KBRI Kirim Nota Diplomatik ke Iran Terkait Nasib ABK

ABK asal Indonesia yang berada di kapal Korsel dalam keadaan sehat.

EPA
Kapal tanker Korsel Hankuk Chemi dikawal kapal milik Garda Revolusi Iran, Senin (4/1).
Red: Teguh Firmansyah

REPUBLIKA.CO.ID, JAKARTA -- Pemerintah Indonesia mengirimkan nota diplomatik kepada Pemerintah Iran untuk mendapat kejelasan mengenai kondisi warga Indonesia yang menjadi anak buah kapal (ABK) di kapal tanker berbendera Korea Selatan.
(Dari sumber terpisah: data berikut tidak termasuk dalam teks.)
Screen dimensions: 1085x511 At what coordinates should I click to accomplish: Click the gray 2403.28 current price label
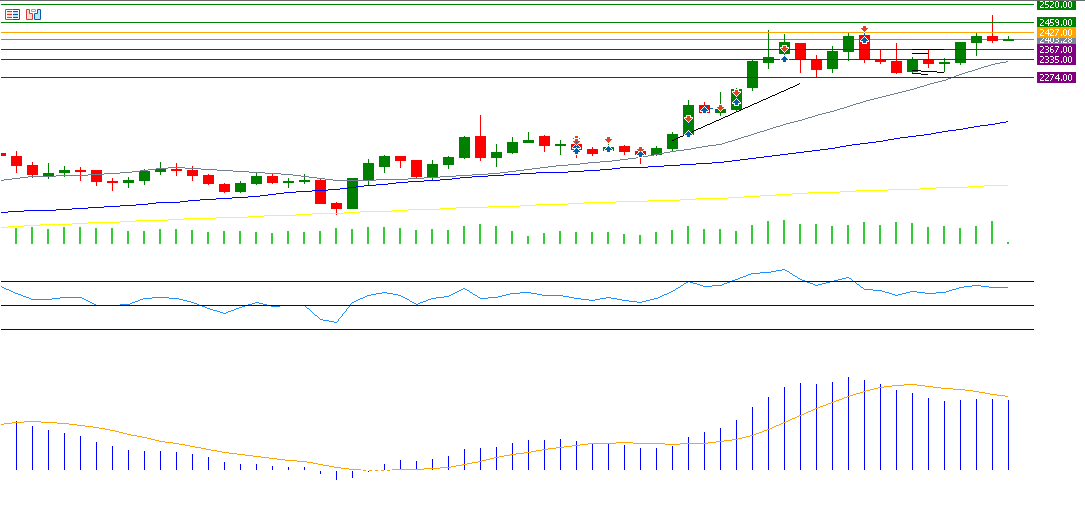1056,40
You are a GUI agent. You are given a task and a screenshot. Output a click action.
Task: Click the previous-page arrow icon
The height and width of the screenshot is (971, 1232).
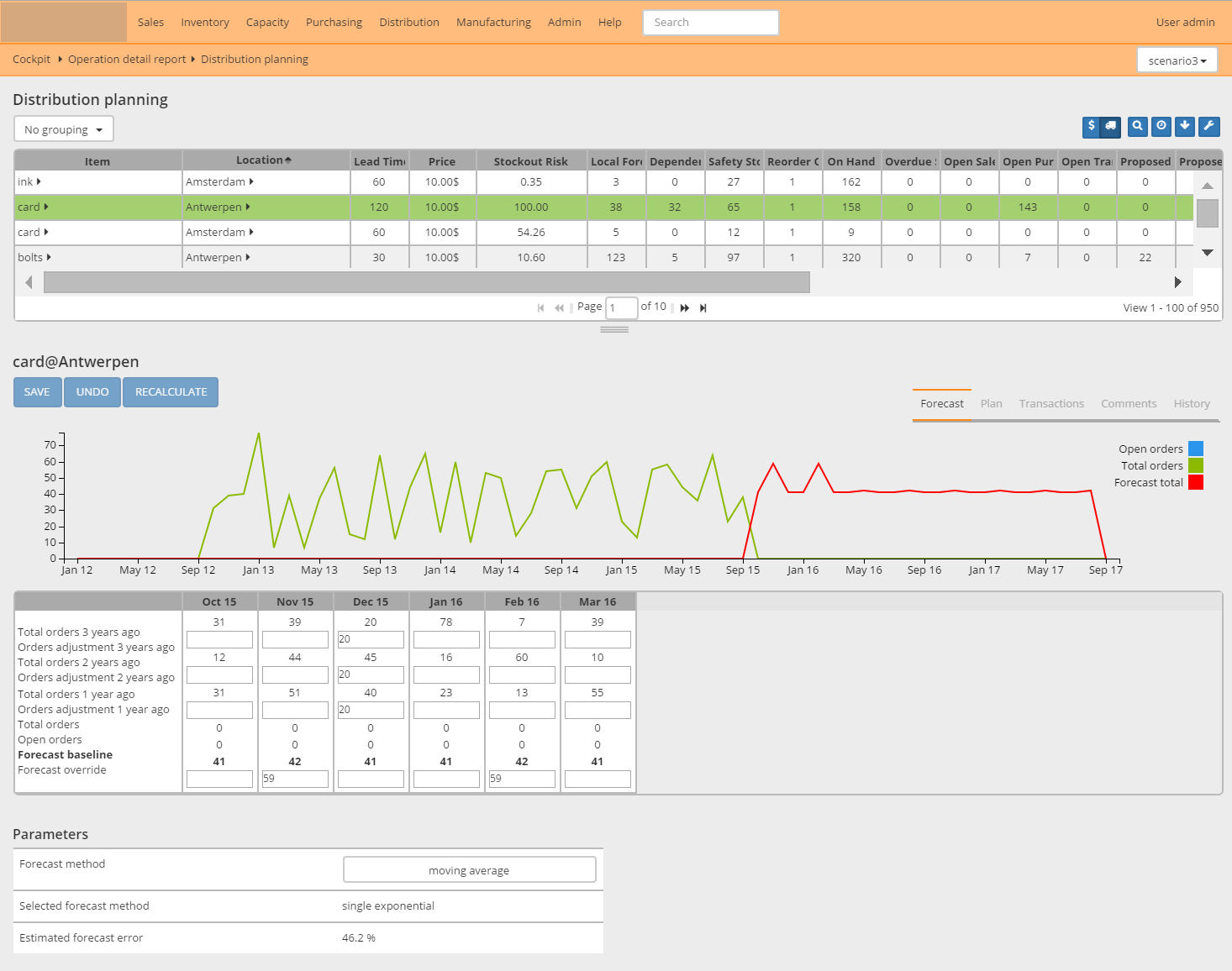point(560,307)
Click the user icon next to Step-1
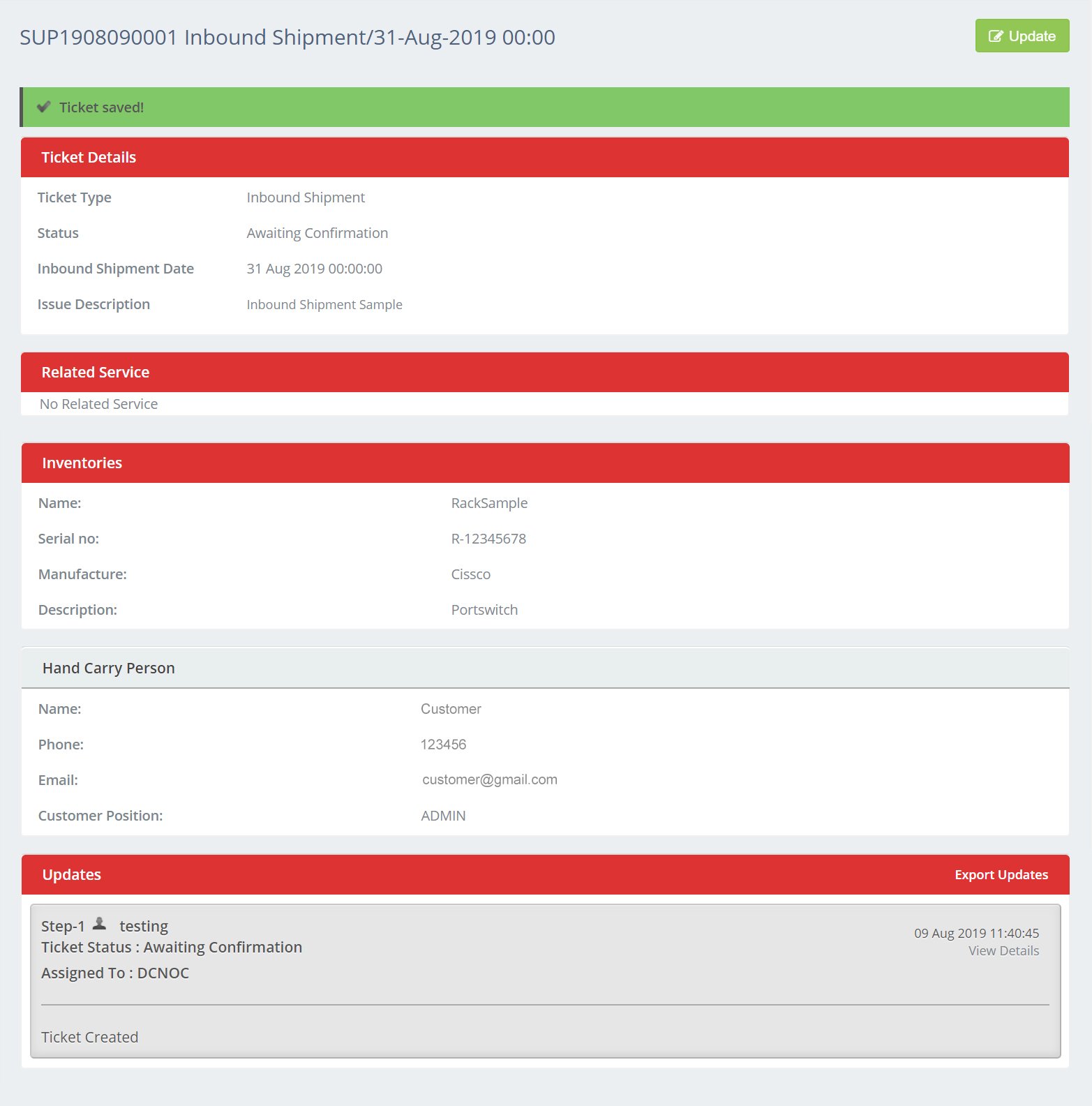The width and height of the screenshot is (1092, 1106). click(100, 924)
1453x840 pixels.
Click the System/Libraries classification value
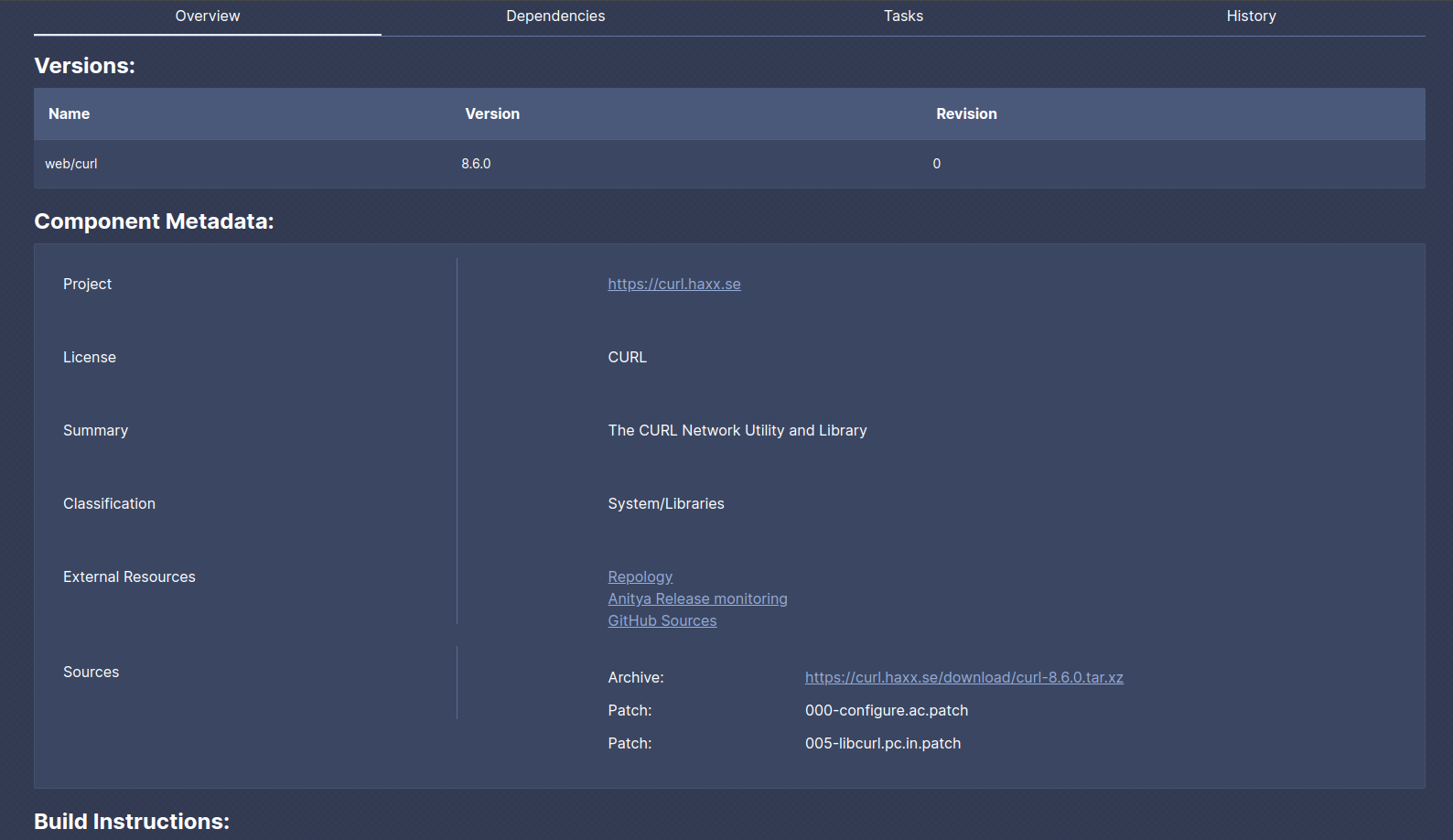[x=665, y=504]
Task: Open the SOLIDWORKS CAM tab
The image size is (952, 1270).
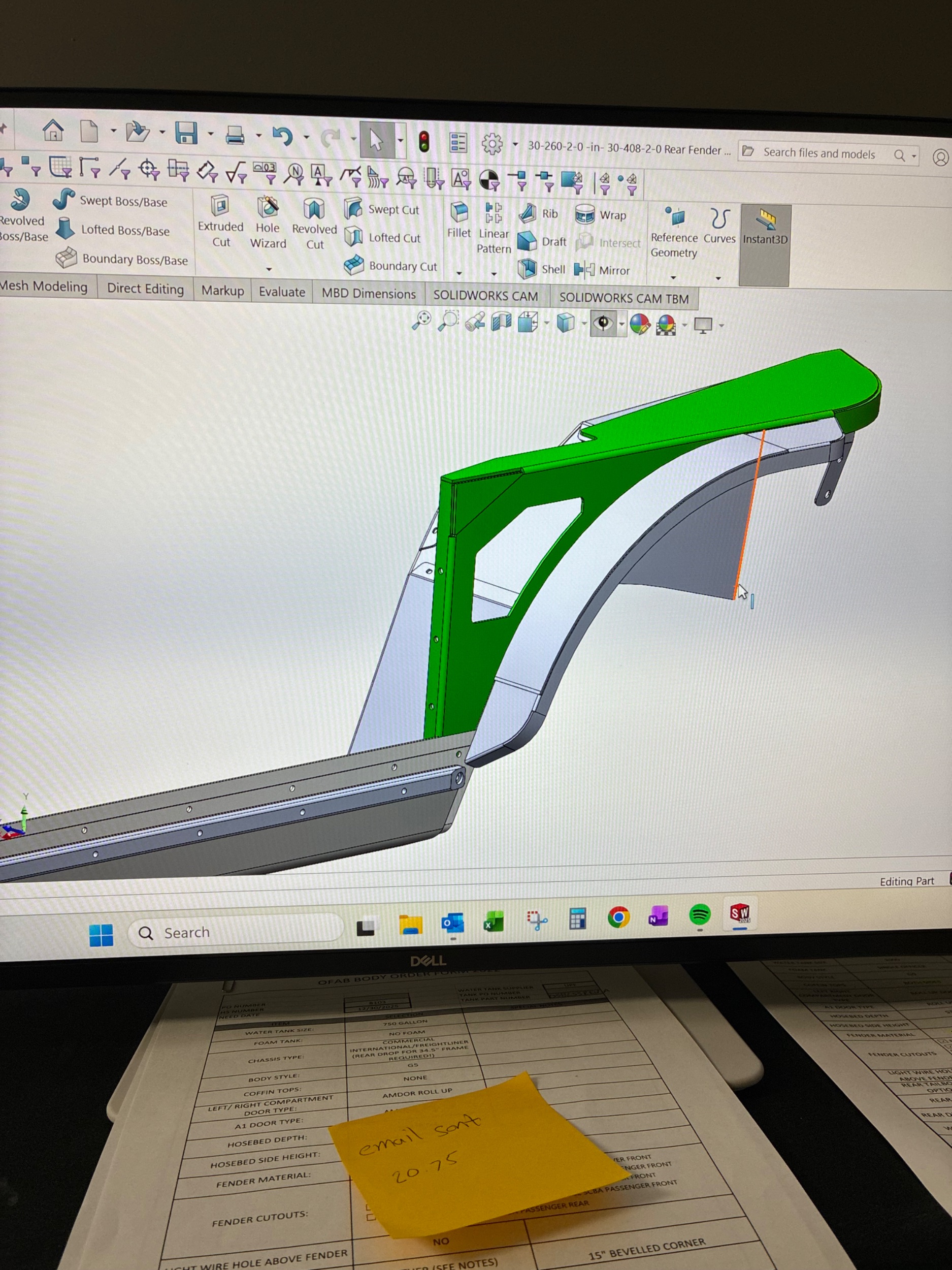Action: [x=485, y=296]
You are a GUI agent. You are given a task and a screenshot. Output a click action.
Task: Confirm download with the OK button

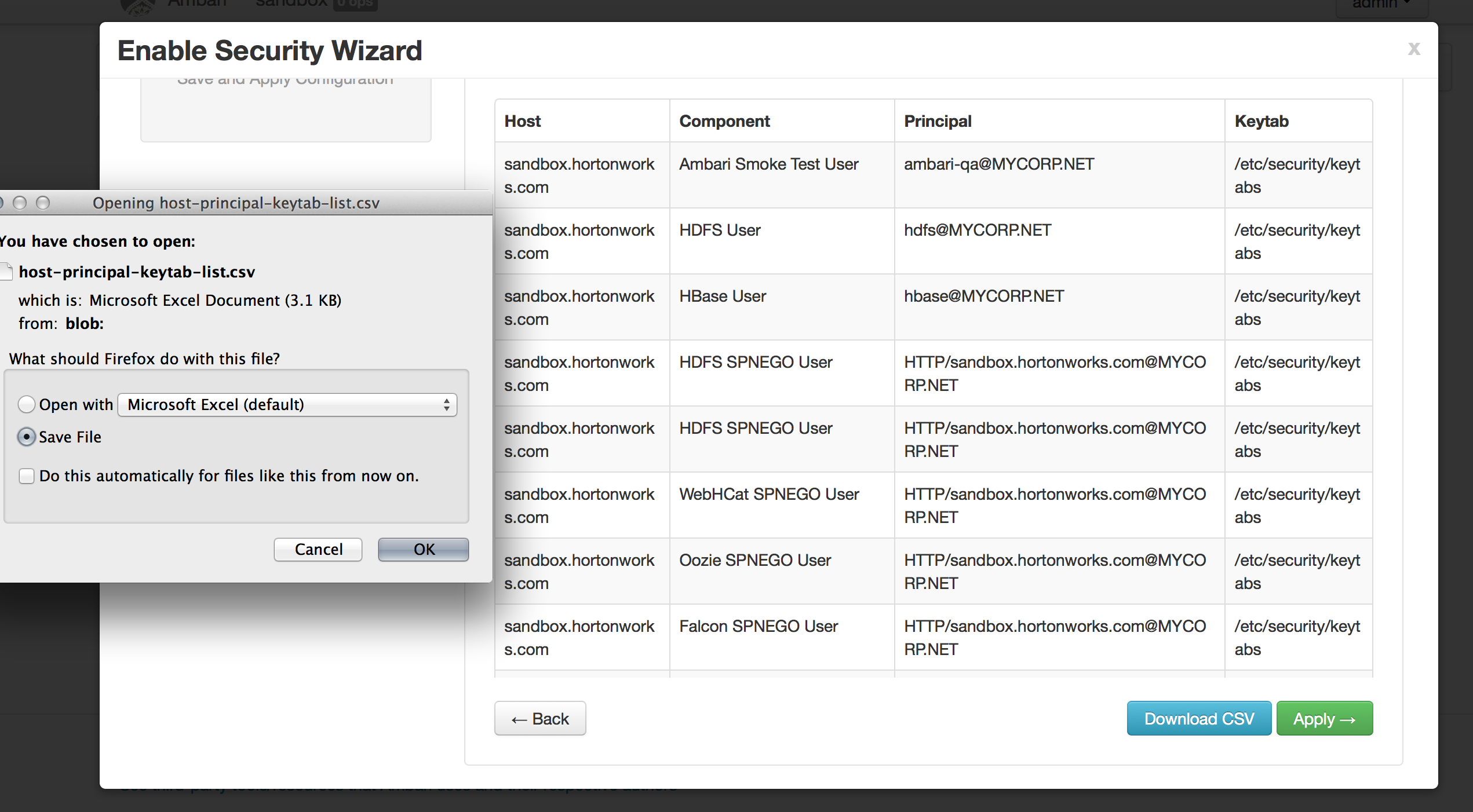(423, 549)
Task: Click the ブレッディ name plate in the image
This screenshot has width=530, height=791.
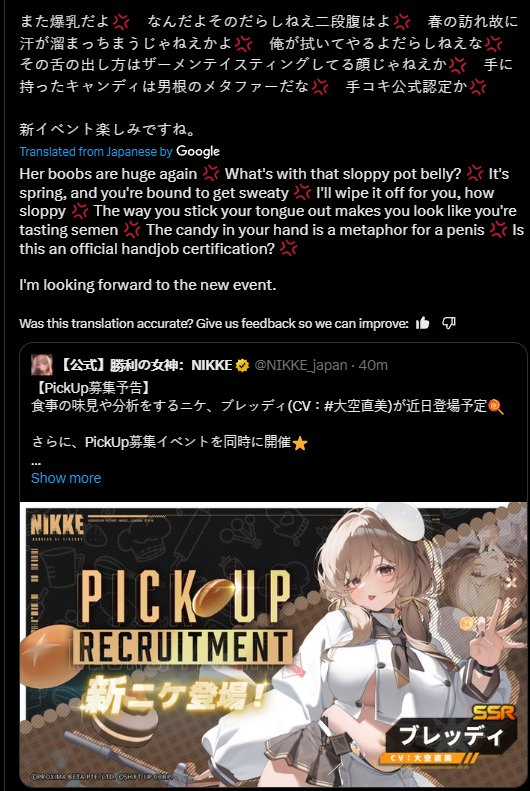Action: click(451, 736)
Kapal itu kini sedang ditahan oleh otoritas Iran.

Kedutaan Besar RI (KBRI) di Teheran, Iran, dalam keterangan yang diterima di Jakarta pada Rabu, menyatakan pihaknya terus menjalin komunikasi dan melakukan koordinasi dengan sejumlah pihak untuk menangani hal ini. "KBRI Teheran telah melayangkan nota diplomatik kepada Kementerian Luar Negeri Iran mengenai permintaan klarifikasi terkait keberadaan kedua WNI ABK tersebut serta permintaan akses kekonsuleran dan komunikasi dengan keduanya," kata pihak kedutaan.

"Kementerian Luar Negeri Iran menyampaikan bahwa pihaknya telah mengunjungi kapal MT Hankook Chemi dan menyatakan seluruh kru, termasuk kedua WNI ABK, saat ini berada dalam kondisi baik dan sehat."

Kantor Berita Iran Tasnim, dikutip dari Reuters, melaporkan pada Senin (4/1) bahwa kru kapal berbendera Korea Selatan--yang ditangkap sebelumnya pada hari yang sama di Selat Hormuz--telah ditahan di kota pelabuhan Iran, Bandar Abbas. "Anggota kru berasal dari Korea Selatan, Indonesia, Vietnam, dan Myanmar," tulis Reuters yang melansir Tasnim.

Baca Juga

Mengutip sumber media yang sama, Reuters menyebut bahwa penangkapan itu dilakukan oleh angkatan laut Pasukan Pengawal Revolusi Iran atas alasan menimbulkan polusi kimia di kawasan Teluk. Pemerintah Korea Selatan juga telah mengonfirmasi penangkapan kapal tanker bahan kimia tersebut dan meminta pelepasan para kru sesegera mungkin.

Pihak Iran, pada Selasa (5/1), membantah mempergunakan kapal Korea Selatan dan para kru di dalamnya sebagai sandera--terkait dengan pembekuan dana 7 miliar dolar AS (Rp97,5 triliun) oleh Korea Selatan, di bawah sanksi Amerika Serikat.